Why insulate your house?

Heating and cooling account for 50 to 70% of the average American home’s energy use. Inadequate insulation and air leakage are leading causes of energy waste in most homes. Insulation, combined with air sealing in your home:

  • Helps maintain uniform temperature throughout your home
  • Keeps heat in during the winter and cool in during the summer
  • Saves you money
  • Lowers your home’s carbon emissions

How does hot and cold air get into my house?

Heat flows naturally from a warmer to a cooler space. In the winter heat moves to wherever there is a difference in temperature. For example, heat will move to the unheated attics, garages, and basements and out of your house. Conversely, during the summer, heat moves from the outside in.


How can insulation help?

By providing an effective resistance to the flow of heat, insulation in your ceilings, walls, and floors decreases the heating or cooling your home needs


Insulation basics

There are several common types of insulation: cellulose, rigid foam board, fiberglass (in both batt and blown forms), and spray foam. Reflective insulation (or a radiant barrier) is another insulating product which can help save energy in hot, sunny climates.

Insulation performance is measured by R-value - its ability to resist heat flow. Higher R-values mean more insulating power. Different R-values are recommended depending on where you live for walls, attics, basements and crawlspaces. Insulation works best when air is not moving through or around it.

Sealing air leaks before installing insulation to ensure that you get the insulation’s best performance.


Does my home need more insulation?

To get the most savings, add insulation to your attic.

To see if you need more insulation, look across your uncovered attic floor and if your insulation is level with or below the attic floor joists, you need to add more insulation. The recommended insulation level for most attics in Maryland is R-49 (or about 15-20 inches, depending on the insulation type).  
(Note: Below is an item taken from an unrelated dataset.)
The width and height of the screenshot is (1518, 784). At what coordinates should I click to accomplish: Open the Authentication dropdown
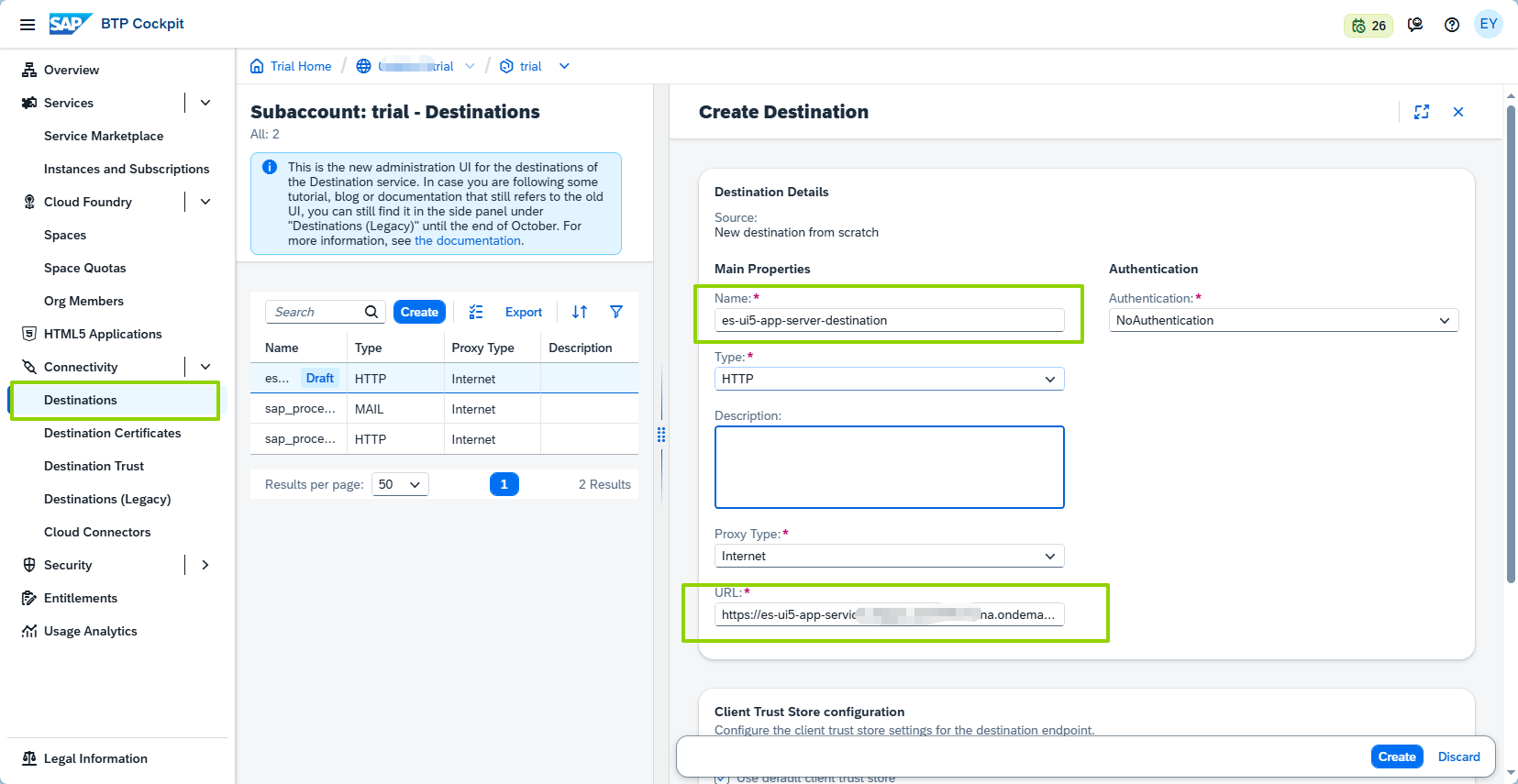[1283, 320]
Source: Department of Energy – Insulation fact sheet


More insulation topics:

Types of insulation
Installing insulation

R-value: Used to measure how well a material resists heat flow. A high R-value means the insulation is keeping heat in your home in cold seasons, and heat out in warm seasons.
Air sealing: Combined with proper insulation, air sealing plugs holes or cracks that let air into your home. These leaks are common around doors, windows and attics. Sealing can be accomplished with caulk or weatherstripping.
Insulation: Materials used to keep air from the home inside and keep outside air out and greatly reduces heating and cooling bills.